A similar approach to translation was seen in the Arab world, particularly in Baghdad, where a great center of translation was established. Translations from Arabic to Greek preferred the sense for sense translation method.
Martin Luther played a significant role in translation during his time. In the Church, there was a concern for accurately conveying the correct sense of the words in the Bible or Testaments (new and old). Both St. Jerome and Martin Luther were translators who took on these challenging assignments.
Martin Luther faced criticism from the Church for his additions to the word.
“allein” (alone/only) because there was no equivalent Latin word. Luther follows St Jerome to reject the word for word translation strategy. In this type of text (religion) we have the problem of the paramount of the concept. Flora Amos notes that early translators often differed considerably in the meaning they gave, such as “faithfulness”, “accuracy” and even the word “translation” itself. She introduced the concept of “truth” and “spirit” in the area of translation. Dryden reduces all translation into 3 categories: 1) Metaphrase (word by word), 2) Paraphrase (the word has not strictly followed by the sense), 3) Imitation (forsaking to word and sense).
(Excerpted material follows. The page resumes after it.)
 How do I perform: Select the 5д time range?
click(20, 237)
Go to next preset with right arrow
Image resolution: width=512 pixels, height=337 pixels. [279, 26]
Schleimermacher identifies 2 different types of text: 1) Commercial text, 2) Scholarly and artistic text.
Chapter 3
Equivalence and equivalent effect
After the period of “fight” between free Vs literal, we can talk about the meaning of a particular issue, like for example...
“Equivalence”Roman Jakobson was maybe the first to talk about equivalence in his opera “The nature of linguistic meaning and equivalence”. We could say that translation is a game to equivalence, because a word in the source language correspond to a word (with the same sense) in the target language. But translation is more complicated.
Jakobson follows the idea (Seassure) that the signifier and the signified, together, form the linguistic sign, but the sign is arbitrary.
For the message to be “equivalent” in source and target language, the code units will be different since they belong to two different sign systems (languages) which partition reality differently.
Ex. house : Is feminine in Romances languages and neuter in German.
Only in poetry Jakobson talk about “untranslatable” and requires a creative transposition.